🤖 AI Summary
This study investigates whether large language models can discover and execute multi-step implicit planning strategies when trained solely with supervision on final answers and without intermediate signals. Using a controlled graph pathfinding task, the authors combine from-scratch trained small Transformers, fine-tuned GPT-4o/Qwen3-32B models, and GPT-5.4 with few-shot prompting to quantitatively establish the upper bound of implicit planning depth for the first time. Results reveal that models learn strategies up to five steps during training, with GPT-5.4 generalizing to eight steps at test time; however, a hard ceiling at seven steps constrains strategy discovery, exposing a fundamental limitation in implicit reasoning. The work also reports the first observation of a decoupling between strategy discovery and execution capabilities, offering theoretical support for chain-of-thought monitoring mechanisms.
📝 Abstract
The viability of chain-of-thought (CoT) monitoring hinges on models being unable to reason effectively in their latent representations. Yet little is known about the limits of such latent reasoning in LLMs.

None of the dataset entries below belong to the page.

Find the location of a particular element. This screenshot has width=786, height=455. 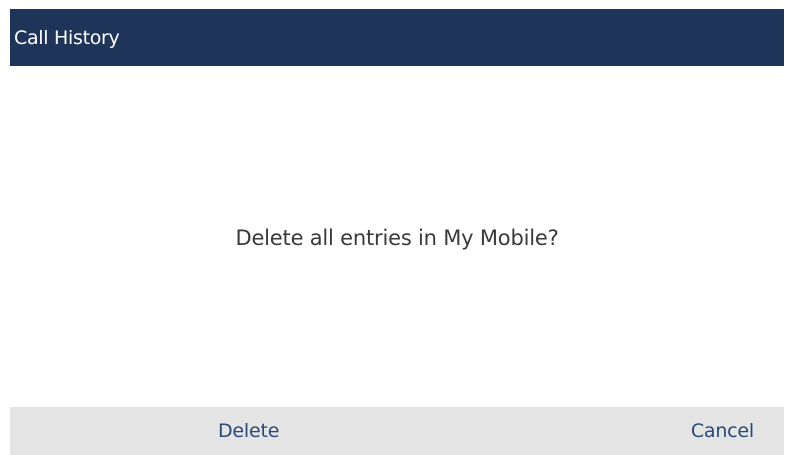

title-bar: Call History is located at coordinates (397, 38).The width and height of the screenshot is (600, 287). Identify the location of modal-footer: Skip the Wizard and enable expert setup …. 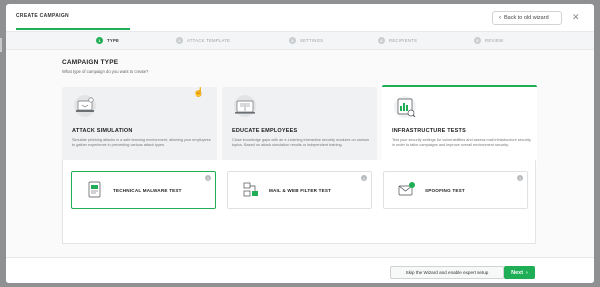
(300, 270).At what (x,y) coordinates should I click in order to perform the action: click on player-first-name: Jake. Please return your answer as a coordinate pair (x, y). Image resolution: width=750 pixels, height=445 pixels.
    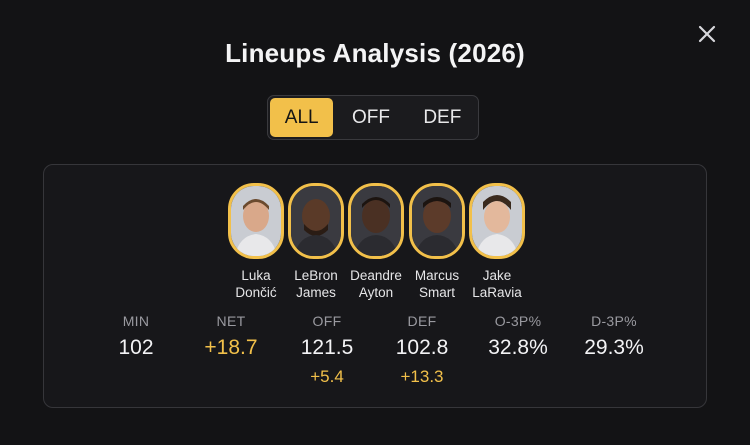
    Looking at the image, I should click on (497, 276).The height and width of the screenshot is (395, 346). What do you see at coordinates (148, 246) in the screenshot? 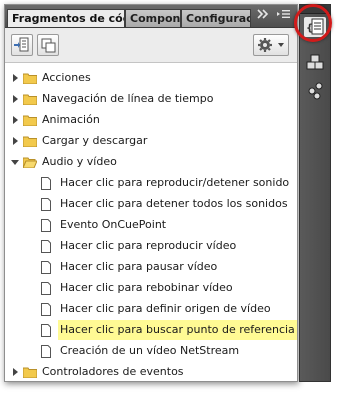
I see `tree-item-label: Hacer clic para reproducir vídeo` at bounding box center [148, 246]. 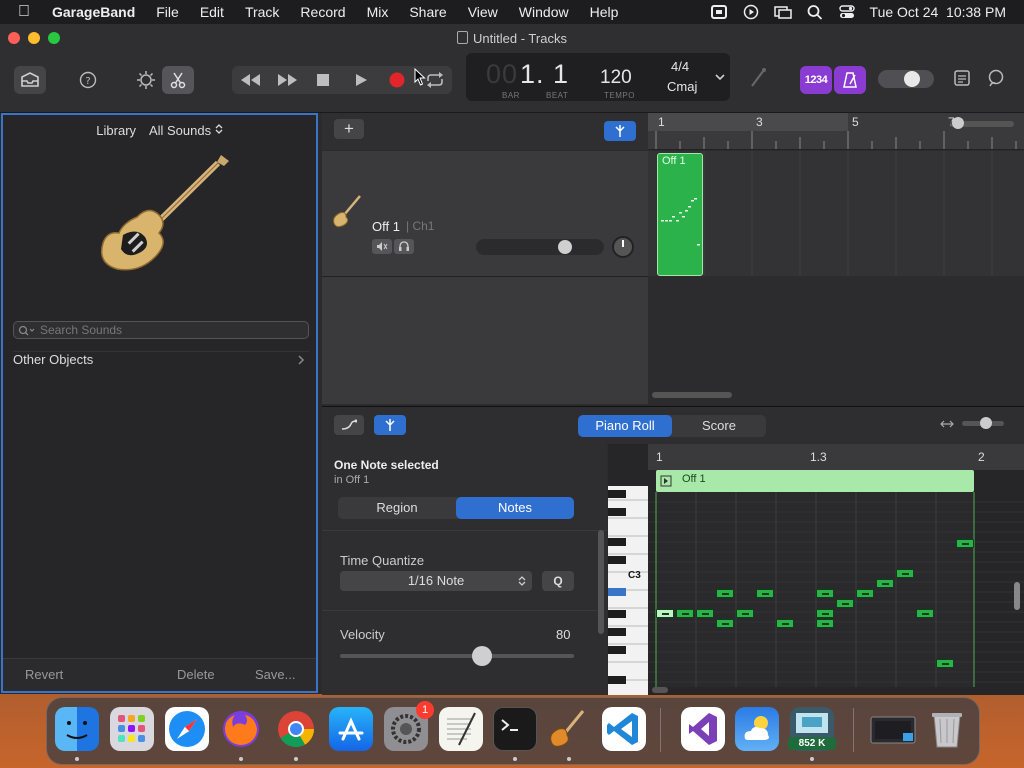 What do you see at coordinates (178, 80) in the screenshot?
I see `editors-button` at bounding box center [178, 80].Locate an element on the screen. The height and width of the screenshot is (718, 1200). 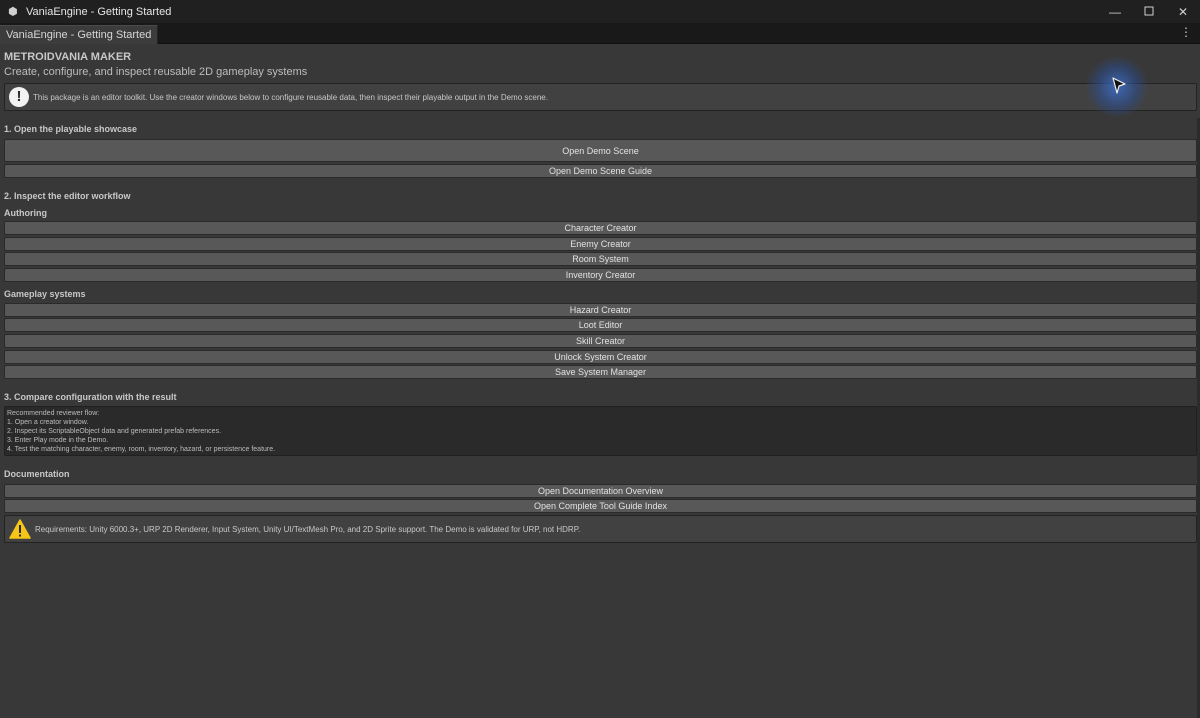
flow-line: 3. Enter Play mode in the Demo. is located at coordinates (58, 440).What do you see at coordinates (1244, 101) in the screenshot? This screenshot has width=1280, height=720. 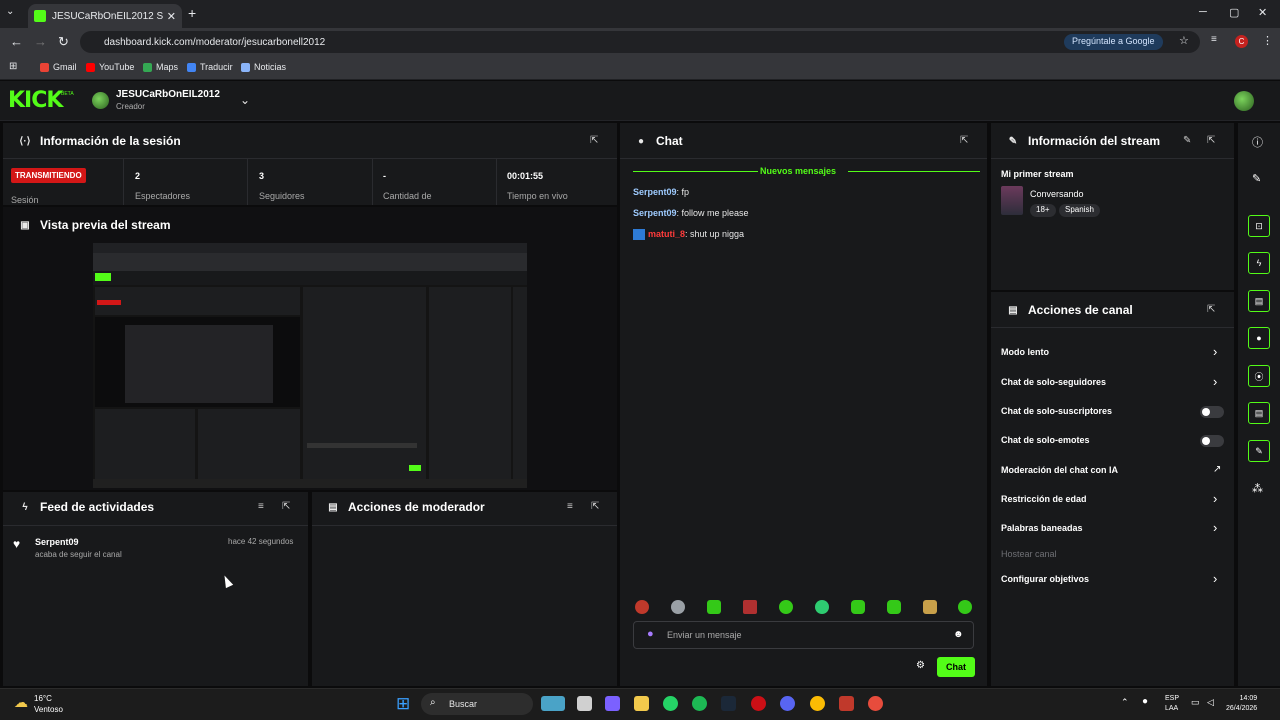 I see `user-avatar` at bounding box center [1244, 101].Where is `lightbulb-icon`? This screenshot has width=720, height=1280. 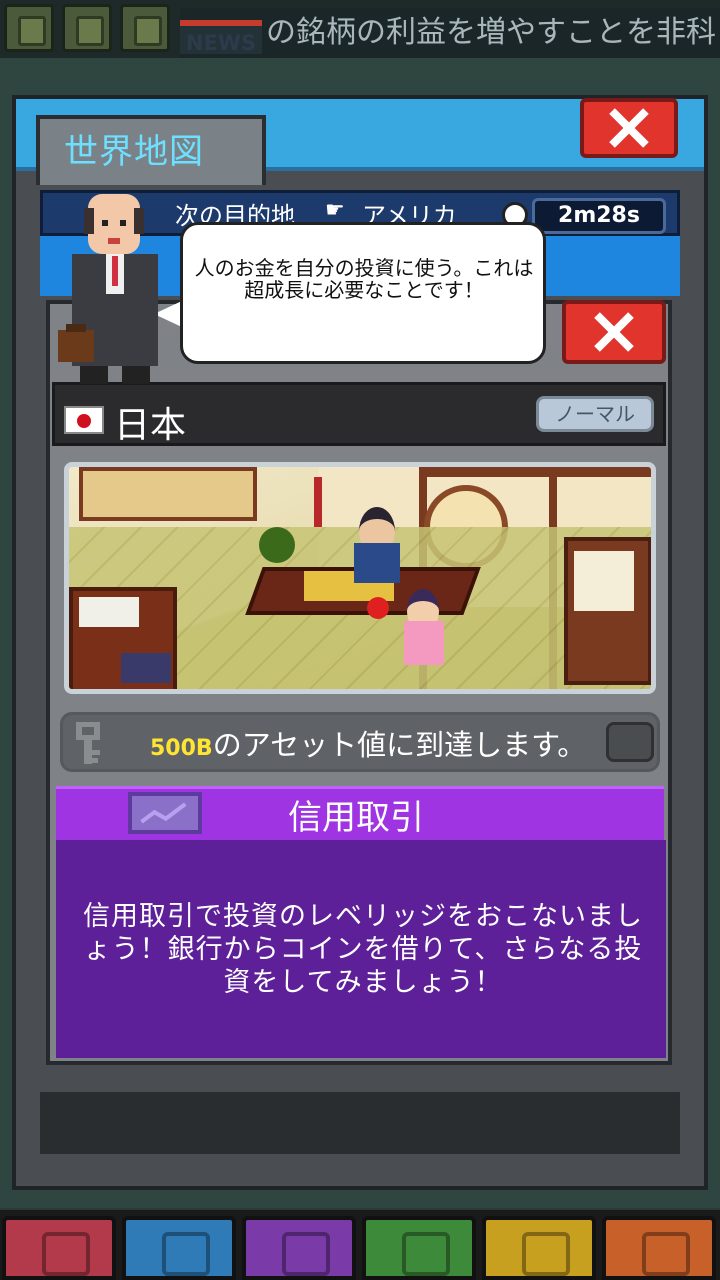 lightbulb-icon is located at coordinates (66, 1254).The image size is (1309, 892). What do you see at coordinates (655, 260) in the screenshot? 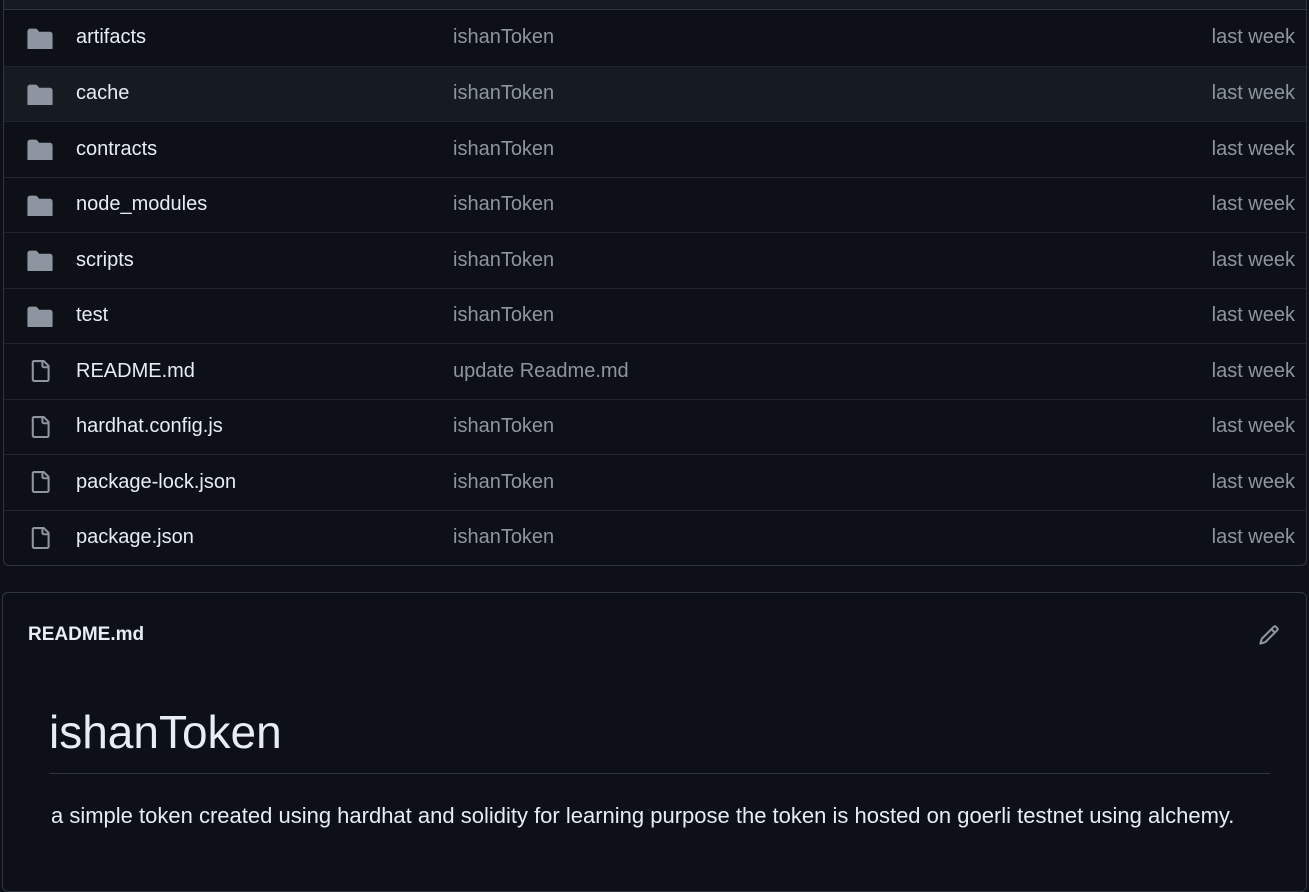
I see `file-row: scripts ishanToken last week` at bounding box center [655, 260].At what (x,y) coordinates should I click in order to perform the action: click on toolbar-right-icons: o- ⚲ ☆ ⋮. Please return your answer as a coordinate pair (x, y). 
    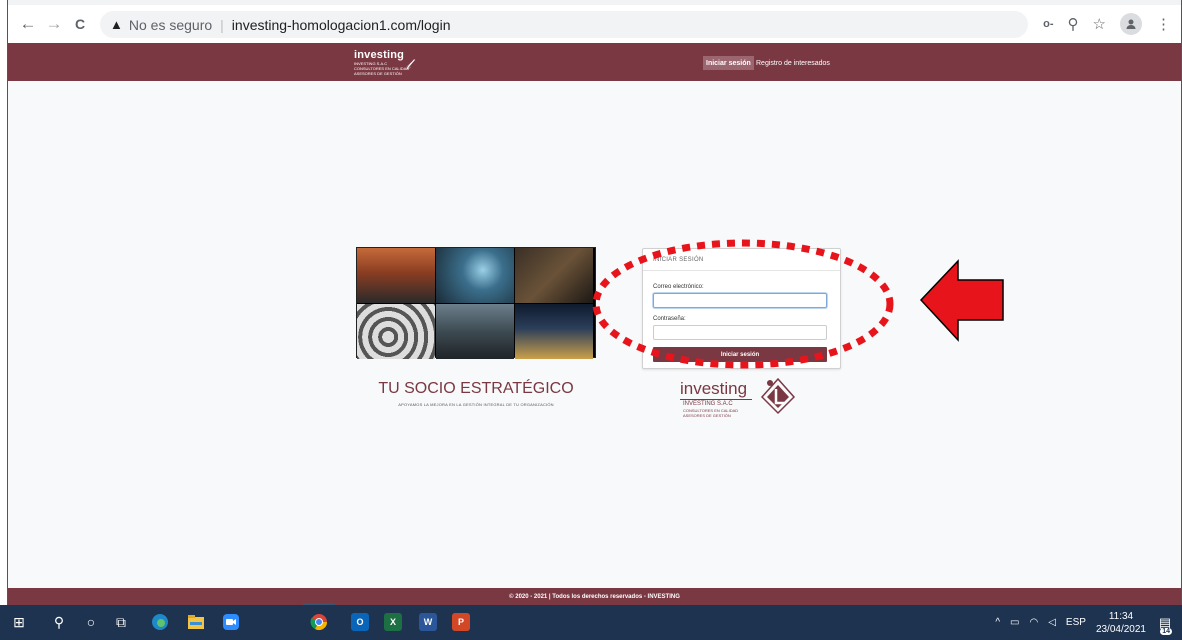
    Looking at the image, I should click on (1107, 24).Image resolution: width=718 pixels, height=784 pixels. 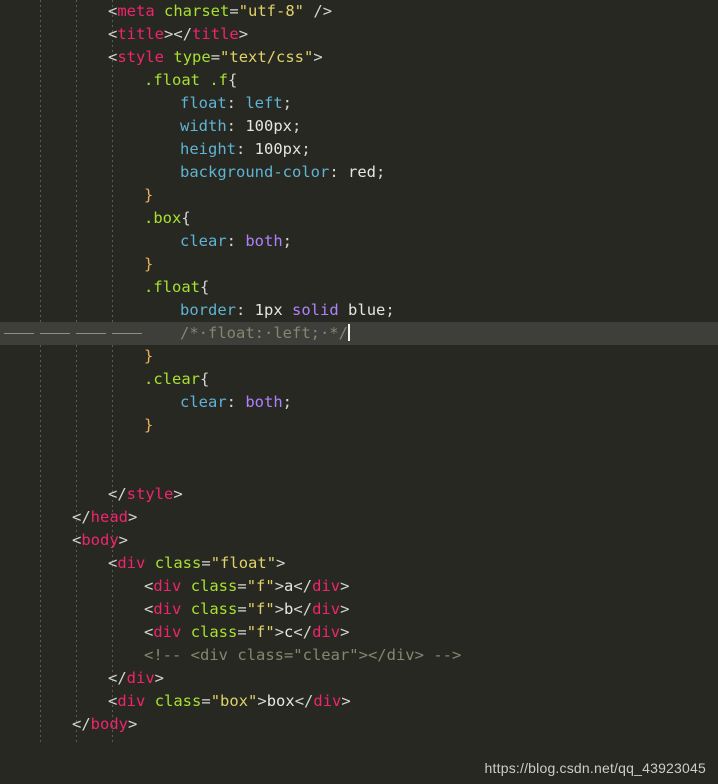 What do you see at coordinates (359, 334) in the screenshot?
I see `code-line-active: /*·float:·left;·*/` at bounding box center [359, 334].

We test these limits by studying whether models can discover multi-step planning strategies without supervision on intermediate steps and execute them latently, within a single forward pass. Using graph path-finding tasks that precisely control the number of required latent planning steps, we uncover a striking limitation unresolved by massive scaling: tiny transformers trained from scratch discover strategies requiring up to three latent steps, fine-tuned GPT-4o and Qwen3-32B reach five, and GPT-5.4 attains seven under few-shot prompting. Although the maximum latent planning depth models can learn during training is five, the discovered strategy generalizes up to eight latent steps at test-time. This reveals a dissociation between the ability to discover a latent strategy under final-answer supervision alone and the ability to execute it once discovered. If similar limits hold more broadly, strategies requiring multiple coordinated latent planning steps may need to be explicitly taught or externalized, lending credence to CoT monitoring.